For the two additional input variables of EGPR, the positive sensitivity of surface runoff to the change of potential evaporation in the main cluster of watersheds, especially in water-limited seasons, is surprising. This positive trend contradicts the results of some previous studies, which showed that runoff and potential evaporation are negatively correlated [63]. It also contradicts the correlation results shown in Figure 12c. To further investigate the sensitivity of surface runoff to potential evaporation changes, we used only precipitation and potential evaporation as input variables to run an additional machine learning simulation and perform a sensitivity analysis on this additional model following the same procedure. The model shows similar performance to the GPR, with an average NSE of 0.37, and the sensitivity of surface runoff to the increase of potential evaporation became a decreasing trend (Figure 13a,b), which agrees with previous studies. This change of sensitivity trend from increasing to decreasing and the similarity shown in Figure 12b–d indicate that there is confounding among potential evaporation, mean monthly aridity index, and NDVI. That is, potential evaporation is related not only to surface runoff but also to aridity index and vegetation coverage. Therefore, the response of surface runoff to NDVI change is also affected by confounding. Similar to the sensitivity analysis results of the aridity index, the surface runoff response generally decreased with the increase of NDVI (Figure 7g,h). The spatial pattern of surface runoff sensitivity to NDVI can be related to the type of vegetation coverage: Midwest and Northeast regions are covered by temperate deciduous forest, while the Southeast is covered by subtropical evergreen forest.
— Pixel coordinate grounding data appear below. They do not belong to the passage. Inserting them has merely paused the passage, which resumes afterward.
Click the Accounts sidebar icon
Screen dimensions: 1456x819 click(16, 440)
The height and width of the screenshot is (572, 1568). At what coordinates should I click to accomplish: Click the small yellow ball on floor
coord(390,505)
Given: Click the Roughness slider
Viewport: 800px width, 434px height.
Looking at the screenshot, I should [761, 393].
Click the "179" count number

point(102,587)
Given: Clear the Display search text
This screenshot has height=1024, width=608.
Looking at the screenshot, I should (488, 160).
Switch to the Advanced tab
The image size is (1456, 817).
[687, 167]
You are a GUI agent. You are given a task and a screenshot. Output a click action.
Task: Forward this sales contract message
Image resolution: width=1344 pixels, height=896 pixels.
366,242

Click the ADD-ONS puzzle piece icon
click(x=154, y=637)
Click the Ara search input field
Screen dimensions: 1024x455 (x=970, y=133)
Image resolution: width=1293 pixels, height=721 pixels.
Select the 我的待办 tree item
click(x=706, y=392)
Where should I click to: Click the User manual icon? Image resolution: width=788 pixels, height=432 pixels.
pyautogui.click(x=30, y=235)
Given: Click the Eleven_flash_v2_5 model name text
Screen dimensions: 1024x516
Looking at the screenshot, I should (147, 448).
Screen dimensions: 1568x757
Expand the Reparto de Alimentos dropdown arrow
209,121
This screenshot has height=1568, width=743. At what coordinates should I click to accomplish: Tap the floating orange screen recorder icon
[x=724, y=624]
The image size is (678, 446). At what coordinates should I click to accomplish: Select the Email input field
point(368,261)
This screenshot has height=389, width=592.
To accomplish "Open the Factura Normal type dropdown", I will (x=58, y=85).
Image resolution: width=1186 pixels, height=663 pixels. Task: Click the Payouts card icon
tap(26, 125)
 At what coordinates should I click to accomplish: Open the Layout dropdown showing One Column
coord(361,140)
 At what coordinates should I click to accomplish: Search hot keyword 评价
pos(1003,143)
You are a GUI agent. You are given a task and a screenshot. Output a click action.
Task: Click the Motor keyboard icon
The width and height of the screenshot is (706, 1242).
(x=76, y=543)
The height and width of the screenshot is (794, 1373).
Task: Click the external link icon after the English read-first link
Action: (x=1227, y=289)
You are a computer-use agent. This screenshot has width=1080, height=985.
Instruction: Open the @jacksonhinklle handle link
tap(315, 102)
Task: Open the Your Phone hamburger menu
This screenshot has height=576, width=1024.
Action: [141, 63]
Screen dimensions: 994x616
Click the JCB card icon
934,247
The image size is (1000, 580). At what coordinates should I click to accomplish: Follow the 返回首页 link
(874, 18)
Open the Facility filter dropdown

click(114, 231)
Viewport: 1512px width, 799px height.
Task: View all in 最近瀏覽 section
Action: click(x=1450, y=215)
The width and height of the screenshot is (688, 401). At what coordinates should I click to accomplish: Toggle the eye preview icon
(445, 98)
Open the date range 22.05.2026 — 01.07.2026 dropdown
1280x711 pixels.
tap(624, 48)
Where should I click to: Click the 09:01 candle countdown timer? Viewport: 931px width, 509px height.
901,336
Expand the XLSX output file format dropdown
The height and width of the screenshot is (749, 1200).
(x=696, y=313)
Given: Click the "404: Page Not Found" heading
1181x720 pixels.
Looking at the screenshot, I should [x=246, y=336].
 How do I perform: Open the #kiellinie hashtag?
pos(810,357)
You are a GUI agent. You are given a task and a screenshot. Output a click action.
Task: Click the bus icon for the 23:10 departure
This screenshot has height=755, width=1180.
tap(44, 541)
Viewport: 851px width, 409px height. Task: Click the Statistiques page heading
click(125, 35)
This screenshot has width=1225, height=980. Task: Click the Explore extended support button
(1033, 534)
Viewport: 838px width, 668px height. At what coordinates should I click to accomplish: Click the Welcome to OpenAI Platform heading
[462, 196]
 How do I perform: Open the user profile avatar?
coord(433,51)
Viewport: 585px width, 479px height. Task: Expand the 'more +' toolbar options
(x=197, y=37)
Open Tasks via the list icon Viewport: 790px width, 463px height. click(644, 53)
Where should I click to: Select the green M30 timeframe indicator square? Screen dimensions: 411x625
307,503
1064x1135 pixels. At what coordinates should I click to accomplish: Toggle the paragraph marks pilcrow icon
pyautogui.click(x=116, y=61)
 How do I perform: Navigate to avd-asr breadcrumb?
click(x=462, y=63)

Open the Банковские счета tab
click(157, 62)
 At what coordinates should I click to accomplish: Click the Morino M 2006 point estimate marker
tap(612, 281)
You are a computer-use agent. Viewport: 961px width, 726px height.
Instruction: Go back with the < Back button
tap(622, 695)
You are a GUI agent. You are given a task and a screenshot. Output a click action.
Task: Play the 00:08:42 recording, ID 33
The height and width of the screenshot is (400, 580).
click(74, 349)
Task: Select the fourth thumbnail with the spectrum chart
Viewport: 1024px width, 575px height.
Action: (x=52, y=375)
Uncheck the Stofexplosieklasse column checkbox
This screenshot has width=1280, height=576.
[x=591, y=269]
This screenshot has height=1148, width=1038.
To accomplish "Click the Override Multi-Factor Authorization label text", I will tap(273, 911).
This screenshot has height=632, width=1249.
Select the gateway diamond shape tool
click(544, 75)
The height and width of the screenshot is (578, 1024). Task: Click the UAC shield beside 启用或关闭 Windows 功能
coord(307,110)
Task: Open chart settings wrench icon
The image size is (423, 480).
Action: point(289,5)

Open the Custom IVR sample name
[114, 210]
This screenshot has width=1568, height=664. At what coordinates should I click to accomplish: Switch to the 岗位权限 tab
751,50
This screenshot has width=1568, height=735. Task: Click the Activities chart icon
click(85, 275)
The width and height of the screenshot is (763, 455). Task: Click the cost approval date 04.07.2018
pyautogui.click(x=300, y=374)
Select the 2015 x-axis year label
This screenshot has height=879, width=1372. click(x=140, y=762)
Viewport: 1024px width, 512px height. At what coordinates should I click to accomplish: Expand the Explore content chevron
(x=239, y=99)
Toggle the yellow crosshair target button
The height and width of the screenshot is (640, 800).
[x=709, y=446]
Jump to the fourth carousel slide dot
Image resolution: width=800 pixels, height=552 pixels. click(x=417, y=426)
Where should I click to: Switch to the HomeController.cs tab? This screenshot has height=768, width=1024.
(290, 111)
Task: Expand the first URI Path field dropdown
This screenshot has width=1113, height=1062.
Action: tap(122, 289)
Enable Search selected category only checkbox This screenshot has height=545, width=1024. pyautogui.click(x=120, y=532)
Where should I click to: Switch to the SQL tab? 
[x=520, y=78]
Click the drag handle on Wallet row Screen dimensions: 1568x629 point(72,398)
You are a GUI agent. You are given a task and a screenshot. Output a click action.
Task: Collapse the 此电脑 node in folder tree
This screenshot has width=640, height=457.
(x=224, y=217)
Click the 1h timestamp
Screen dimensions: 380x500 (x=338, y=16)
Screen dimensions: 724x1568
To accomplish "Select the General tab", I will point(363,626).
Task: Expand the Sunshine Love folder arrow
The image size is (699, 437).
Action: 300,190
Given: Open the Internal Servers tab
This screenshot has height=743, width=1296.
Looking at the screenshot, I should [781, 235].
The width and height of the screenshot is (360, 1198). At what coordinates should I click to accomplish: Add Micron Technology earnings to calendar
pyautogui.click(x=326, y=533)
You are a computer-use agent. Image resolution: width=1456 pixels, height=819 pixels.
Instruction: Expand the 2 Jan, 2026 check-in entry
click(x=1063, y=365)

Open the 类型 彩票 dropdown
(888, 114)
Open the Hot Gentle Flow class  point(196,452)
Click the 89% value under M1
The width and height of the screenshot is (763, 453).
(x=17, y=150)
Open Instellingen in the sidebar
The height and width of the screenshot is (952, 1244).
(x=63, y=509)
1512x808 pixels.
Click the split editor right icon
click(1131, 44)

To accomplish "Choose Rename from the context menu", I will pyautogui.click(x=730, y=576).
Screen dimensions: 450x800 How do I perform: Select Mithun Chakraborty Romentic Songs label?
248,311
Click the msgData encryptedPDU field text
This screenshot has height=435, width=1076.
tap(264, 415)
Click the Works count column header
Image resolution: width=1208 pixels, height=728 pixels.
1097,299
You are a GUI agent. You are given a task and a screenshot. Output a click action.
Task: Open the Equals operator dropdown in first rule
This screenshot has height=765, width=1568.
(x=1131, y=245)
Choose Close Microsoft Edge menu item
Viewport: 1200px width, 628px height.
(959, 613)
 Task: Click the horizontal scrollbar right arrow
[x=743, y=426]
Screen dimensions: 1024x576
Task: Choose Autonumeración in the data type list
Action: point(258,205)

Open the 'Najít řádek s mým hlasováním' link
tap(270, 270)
The confounding between input variables in our models is due to the interconnection between these variables in the hydrologic cycle. Within the four input variables we selected, aridity index, potential evaporation, and NDVI have similar correlation with surface runoff (Figure 12b–d), indicating that their effects are partially overlaid. We also calculated the correlation coefficient r values between the three overlying input variables for each of the 203 watersheds. Across the study watersheds, the average r values of aridity index vs. potential evaporation, aridity index vs. NDVI, and potential evaporation vs. NDVI are 0.78, 0.69, and 0.84, respectively. This result confirms that these three input variables are closely related and therefore their effects on surface runoff are partially overlaid. Even with this confounding issue, the model performance is improved with the help of two additional input variables. This improvement may be due to the nonoverlaid parts of the additional input variables. In other words, despite the confounding issue, the additional two input variables can provide helpful information to improve the modeling performance.

6. Conclusions

In this study, we systematically compared the performance of a theory-driven conceptual PHM and a data-driven GPR model to simulate monthly surface runoff at 203 watersheds across the contiguous US. With the same level of input information and model structure complexity, both models had similar and acceptable performance, indicating that a data-driven approach can achieve a similar level of performance as a theory-driven hydrologic model. Then, we added two more input variables, selected based on hydrologic knowledge, to our data-driven model. This extended data-driven model had better performance than both the conceptual hydrologic model and the original data-driven model.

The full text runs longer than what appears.